[Saved entries]
◇ ◇ ◇

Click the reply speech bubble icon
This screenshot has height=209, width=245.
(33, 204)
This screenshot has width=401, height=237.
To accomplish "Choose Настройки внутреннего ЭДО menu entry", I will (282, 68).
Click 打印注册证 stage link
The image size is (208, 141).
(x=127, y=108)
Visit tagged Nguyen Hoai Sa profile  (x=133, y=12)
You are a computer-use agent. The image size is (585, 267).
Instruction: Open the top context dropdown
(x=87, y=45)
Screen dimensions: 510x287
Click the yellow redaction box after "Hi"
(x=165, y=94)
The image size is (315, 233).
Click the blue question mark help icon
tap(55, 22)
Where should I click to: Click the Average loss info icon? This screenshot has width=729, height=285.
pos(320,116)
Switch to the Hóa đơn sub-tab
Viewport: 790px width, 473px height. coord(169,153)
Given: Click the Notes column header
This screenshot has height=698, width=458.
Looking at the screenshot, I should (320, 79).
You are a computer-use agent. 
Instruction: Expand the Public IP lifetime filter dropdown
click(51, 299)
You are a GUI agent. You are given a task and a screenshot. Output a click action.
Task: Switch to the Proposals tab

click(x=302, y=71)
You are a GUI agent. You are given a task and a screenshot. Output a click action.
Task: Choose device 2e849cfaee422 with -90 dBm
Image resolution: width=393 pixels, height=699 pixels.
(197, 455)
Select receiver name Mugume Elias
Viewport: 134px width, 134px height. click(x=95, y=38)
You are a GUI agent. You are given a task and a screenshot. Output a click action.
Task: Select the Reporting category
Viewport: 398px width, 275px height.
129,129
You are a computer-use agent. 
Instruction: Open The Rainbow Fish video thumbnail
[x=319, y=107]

◇ ◇ ◇

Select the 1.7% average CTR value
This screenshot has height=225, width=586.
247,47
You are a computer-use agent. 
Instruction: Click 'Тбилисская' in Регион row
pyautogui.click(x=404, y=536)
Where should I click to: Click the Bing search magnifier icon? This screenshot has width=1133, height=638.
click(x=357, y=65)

◇ ◇ ◇

(Exercise description): Word for word, restate the lines of the data above that fall between the line holding "This screenshot has width=401, height=237." and the line holding "The image size is (315, 233).", inclusive, and no other lines.

(Response):
This screenshot has width=401, height=237.
To accomplish "Choose Настройки внутреннего ЭДО menu entry", I will (282, 68).
Click 打印注册证 stage link
The image size is (208, 141).
(x=127, y=108)
Visit tagged Nguyen Hoai Sa profile  (x=133, y=12)
You are a computer-use agent. The image size is (585, 267).
Instruction: Open the top context dropdown
(x=87, y=45)
Screen dimensions: 510x287
Click the yellow redaction box after "Hi"
(x=165, y=94)
The image size is (315, 233).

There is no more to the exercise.